Wer Auto fährt und geringe Mengen Cannabis im Blut hat, kann seinen Führerschein verlieren. Die Linksfraktion möchte diesen Grenzwert anheben. Der Verkehrsausschuss wollte nun von Experten wissen, was sie davon halten.

Junger Mann raucht Joint

Welcher Cannabis-Grenzwert sollte im Straßenverkehr gelten? © shutterstock.com/KVVS Studio

Stell dir vor, jemand fährt morgens mit dem Auto zur Arbeit und wird von der Polizei angehalten. Diese Person ist fit, ausgeschlafen, nüchtern und fühlt sich fahrtüchtig. Dennoch nimmt die Polizei ihm oder ihr nachträglich den Führerschein weg, weil Spuren von Cannabis im Körper nachgewiesen wurden. Die Person hatte vor mehreren Tagen Cannabis – eine illegale Droge – konsumiert.
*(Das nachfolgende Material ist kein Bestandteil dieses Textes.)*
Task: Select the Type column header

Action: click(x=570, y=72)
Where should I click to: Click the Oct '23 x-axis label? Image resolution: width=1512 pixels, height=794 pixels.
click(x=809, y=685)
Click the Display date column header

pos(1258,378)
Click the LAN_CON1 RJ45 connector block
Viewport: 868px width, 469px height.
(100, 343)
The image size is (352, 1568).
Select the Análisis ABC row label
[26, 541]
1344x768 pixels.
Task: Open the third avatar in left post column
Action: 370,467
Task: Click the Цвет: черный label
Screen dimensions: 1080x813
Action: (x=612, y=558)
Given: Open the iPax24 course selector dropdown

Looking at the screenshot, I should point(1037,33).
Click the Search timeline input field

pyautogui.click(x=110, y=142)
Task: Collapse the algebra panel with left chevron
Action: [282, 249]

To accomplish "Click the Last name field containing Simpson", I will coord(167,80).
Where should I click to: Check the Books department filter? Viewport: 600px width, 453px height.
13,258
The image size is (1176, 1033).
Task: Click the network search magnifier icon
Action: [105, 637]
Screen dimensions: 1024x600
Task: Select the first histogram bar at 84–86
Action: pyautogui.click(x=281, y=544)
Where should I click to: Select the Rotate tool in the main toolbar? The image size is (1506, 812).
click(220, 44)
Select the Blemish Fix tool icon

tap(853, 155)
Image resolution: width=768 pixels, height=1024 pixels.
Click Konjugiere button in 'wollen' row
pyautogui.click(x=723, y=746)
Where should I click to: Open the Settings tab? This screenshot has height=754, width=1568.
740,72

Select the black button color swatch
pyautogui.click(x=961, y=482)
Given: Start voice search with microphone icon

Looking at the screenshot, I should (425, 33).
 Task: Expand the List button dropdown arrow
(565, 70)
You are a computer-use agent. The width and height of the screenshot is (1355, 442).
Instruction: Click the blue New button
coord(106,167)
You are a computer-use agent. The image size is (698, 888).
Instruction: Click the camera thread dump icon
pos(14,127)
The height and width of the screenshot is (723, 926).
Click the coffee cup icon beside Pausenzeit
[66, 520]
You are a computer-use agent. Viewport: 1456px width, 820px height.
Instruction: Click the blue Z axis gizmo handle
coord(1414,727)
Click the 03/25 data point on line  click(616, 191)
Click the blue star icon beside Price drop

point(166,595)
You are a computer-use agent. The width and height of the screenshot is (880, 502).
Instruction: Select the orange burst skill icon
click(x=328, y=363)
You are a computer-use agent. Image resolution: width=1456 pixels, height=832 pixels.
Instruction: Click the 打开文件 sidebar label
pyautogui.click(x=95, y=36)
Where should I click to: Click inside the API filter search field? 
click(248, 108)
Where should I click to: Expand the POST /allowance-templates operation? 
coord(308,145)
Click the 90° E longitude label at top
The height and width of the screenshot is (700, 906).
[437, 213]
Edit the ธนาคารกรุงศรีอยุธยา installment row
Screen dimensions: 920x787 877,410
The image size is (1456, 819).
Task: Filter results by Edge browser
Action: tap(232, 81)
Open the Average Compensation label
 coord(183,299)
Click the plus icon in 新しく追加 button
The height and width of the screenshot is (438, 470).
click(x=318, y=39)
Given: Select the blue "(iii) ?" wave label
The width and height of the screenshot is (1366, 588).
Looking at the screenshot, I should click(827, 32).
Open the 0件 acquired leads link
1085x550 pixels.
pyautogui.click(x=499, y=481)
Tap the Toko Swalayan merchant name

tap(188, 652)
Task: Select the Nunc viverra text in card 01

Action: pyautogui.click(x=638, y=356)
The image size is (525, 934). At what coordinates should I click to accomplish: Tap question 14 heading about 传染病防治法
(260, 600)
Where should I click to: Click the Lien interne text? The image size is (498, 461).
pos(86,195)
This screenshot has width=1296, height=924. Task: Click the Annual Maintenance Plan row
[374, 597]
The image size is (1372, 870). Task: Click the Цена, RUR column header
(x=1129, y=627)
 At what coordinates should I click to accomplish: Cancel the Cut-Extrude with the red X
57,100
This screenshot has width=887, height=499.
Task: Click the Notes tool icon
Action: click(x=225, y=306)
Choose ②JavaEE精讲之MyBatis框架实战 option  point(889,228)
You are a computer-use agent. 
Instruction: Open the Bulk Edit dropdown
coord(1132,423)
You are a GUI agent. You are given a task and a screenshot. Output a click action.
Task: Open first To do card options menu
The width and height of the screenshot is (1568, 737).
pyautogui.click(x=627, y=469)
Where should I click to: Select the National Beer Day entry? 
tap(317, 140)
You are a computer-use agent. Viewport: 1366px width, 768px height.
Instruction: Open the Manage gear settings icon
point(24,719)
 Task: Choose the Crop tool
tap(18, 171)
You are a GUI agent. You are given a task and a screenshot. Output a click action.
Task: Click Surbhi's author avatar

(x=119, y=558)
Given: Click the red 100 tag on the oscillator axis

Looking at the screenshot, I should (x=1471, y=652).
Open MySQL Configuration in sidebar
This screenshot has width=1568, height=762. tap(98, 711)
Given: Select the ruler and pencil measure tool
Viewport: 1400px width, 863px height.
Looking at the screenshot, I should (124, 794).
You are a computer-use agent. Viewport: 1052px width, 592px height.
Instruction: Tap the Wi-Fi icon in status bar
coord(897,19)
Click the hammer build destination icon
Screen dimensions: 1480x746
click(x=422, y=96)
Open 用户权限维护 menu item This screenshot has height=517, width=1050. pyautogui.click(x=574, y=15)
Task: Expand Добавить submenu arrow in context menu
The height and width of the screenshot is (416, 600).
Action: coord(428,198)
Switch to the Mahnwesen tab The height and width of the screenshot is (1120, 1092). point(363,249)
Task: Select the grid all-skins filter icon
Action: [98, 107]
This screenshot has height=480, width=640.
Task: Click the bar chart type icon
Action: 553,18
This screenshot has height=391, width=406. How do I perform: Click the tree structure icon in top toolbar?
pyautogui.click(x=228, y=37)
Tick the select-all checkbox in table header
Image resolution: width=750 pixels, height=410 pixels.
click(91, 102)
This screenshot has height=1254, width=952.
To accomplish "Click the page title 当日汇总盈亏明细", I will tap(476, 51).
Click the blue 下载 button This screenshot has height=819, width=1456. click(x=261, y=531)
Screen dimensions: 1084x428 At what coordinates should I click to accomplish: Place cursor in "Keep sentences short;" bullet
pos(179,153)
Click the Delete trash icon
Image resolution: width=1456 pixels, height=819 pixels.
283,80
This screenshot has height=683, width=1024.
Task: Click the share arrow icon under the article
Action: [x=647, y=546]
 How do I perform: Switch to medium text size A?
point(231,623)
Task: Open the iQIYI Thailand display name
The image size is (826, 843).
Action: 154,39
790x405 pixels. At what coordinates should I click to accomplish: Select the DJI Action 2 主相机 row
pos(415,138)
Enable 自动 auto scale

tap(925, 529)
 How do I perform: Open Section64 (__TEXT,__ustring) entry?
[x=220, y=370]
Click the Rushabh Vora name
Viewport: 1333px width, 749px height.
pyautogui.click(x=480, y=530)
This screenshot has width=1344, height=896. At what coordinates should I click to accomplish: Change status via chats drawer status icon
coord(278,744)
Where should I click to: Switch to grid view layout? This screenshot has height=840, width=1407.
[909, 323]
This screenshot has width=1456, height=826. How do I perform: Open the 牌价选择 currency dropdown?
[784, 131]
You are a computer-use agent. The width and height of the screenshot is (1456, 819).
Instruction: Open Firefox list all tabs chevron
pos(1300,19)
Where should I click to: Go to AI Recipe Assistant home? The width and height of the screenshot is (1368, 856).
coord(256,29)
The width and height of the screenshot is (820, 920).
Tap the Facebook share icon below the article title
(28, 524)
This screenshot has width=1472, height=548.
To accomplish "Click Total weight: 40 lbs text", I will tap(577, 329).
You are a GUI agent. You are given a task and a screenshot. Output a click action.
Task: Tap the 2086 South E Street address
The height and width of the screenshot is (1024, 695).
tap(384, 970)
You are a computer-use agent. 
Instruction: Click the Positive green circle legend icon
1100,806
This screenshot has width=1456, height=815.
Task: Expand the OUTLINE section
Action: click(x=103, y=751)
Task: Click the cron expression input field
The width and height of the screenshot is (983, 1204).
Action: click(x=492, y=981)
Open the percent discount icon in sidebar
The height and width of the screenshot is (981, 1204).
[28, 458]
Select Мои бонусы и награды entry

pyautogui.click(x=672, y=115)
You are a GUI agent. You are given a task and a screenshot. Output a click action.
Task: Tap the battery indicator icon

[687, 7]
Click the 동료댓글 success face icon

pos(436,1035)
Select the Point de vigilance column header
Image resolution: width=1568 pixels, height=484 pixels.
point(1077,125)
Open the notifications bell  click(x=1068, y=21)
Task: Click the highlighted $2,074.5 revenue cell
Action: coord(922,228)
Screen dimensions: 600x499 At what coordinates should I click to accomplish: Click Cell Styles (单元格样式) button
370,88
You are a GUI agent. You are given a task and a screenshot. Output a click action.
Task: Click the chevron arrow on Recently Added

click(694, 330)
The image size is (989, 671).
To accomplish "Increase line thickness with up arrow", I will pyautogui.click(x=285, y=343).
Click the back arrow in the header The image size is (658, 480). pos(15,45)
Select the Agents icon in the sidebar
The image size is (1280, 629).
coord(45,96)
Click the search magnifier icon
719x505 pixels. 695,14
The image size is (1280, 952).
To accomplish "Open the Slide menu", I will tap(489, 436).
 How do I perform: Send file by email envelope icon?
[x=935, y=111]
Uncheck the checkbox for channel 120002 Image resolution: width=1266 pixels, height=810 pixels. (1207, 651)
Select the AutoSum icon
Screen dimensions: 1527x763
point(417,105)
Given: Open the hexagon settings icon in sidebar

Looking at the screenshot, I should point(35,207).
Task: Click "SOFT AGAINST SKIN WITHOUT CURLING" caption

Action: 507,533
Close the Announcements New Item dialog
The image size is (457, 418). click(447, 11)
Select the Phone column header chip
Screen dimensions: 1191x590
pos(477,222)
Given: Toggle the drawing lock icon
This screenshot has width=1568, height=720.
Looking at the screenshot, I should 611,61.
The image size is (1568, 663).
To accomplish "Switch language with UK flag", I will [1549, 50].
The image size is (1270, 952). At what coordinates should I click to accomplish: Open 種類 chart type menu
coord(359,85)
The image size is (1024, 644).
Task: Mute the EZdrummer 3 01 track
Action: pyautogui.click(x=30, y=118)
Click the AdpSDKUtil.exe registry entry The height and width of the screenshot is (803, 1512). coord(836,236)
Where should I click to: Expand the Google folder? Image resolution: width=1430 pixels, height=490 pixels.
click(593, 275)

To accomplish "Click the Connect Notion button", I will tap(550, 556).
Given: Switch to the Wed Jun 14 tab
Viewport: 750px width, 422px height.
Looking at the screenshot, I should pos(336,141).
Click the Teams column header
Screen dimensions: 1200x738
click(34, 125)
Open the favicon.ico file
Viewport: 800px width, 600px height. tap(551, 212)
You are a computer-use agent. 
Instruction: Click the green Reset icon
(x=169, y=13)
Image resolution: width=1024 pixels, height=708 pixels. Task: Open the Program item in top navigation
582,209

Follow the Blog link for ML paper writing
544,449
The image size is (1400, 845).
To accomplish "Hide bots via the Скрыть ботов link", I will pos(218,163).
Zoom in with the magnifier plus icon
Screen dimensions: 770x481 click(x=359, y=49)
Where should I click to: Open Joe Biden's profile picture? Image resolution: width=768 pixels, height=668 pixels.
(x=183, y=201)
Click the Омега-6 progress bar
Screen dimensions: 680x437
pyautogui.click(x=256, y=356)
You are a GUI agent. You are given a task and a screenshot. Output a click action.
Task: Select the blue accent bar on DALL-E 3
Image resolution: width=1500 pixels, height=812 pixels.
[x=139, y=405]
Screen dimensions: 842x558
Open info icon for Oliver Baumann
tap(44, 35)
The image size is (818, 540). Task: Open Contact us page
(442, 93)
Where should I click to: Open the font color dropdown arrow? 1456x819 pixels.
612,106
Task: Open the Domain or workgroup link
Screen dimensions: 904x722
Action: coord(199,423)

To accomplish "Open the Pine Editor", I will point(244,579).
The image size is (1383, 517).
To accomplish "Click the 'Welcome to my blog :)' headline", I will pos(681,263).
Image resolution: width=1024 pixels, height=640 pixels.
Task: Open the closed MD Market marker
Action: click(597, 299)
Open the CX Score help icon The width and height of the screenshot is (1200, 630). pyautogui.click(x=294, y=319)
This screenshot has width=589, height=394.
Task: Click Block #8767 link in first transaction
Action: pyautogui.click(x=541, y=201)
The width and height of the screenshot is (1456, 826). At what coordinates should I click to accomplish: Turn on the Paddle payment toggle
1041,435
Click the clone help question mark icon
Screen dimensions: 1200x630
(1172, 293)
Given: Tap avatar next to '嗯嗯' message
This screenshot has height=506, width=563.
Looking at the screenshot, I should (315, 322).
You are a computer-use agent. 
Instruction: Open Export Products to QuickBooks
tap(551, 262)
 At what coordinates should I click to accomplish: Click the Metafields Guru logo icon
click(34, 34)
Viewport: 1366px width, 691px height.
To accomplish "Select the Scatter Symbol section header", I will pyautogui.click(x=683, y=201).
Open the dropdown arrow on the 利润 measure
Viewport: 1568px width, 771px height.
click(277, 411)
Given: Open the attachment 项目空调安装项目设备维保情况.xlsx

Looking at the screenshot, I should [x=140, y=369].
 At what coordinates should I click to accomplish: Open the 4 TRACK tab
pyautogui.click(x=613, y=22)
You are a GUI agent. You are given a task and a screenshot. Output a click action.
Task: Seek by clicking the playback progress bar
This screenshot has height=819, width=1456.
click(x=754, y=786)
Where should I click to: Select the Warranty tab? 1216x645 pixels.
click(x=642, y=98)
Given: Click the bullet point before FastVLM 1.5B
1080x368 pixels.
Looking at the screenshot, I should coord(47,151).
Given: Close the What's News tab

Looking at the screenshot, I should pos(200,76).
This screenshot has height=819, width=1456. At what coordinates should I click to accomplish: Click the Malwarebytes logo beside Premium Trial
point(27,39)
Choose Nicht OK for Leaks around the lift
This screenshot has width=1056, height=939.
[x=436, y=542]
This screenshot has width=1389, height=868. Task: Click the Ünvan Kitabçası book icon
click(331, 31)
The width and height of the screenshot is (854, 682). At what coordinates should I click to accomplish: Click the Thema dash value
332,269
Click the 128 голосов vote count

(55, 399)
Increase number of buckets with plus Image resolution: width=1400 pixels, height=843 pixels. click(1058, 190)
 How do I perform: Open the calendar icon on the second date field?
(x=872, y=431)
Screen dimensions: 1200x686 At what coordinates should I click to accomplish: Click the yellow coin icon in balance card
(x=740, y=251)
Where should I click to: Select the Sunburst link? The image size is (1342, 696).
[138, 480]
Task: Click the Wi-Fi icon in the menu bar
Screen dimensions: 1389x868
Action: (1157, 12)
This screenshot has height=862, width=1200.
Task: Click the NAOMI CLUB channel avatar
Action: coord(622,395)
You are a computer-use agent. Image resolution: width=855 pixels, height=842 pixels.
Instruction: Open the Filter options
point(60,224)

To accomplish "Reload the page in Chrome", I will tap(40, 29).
Wer Auto fährt und geringe Mengen Cannabis im Blut hat, kann seinen Führerschein verlieren, unabhängig davon, ob die Person zum Testzeitpunkt tatsächlich einen Rausch hat oder nicht. Ist das sinnvoll? Mit dieser Frage hat sich nun der Verkehrsausschuss in einer öffentlichen Expertenanhörung beschäftigt. Dabei ging es um einen Antrag der Fraktion Die Linke, der bei den Experten sowohl auf Kritik als auch auf Zustimmung stieß.

Was ist Cannabis?

Cannabis ist eine Droge, deren Besitz in Deutschland verboten ist. Andere Länder wie beispielsweise die Niederlande oder manche Bundesstaaten der USA hingegen haben Cannabis legalisiert. Wer in Deutschland Cannabis besitzt, kann nach dem Betäubungsmittelgesetz (BtMG) für bis zu fünf Jahre ins Gefängnis kommen. Bei einer geringen Menge, die nur zum Eigengebrauch bestimmt ist, kann die Staatsanwaltschaft jedoch von einer Strafverfolgung absehen. Die Grenzen, bis zu wie viel Gramm eine Menge als gering eingestuft wird, variieren je nach Bundesland.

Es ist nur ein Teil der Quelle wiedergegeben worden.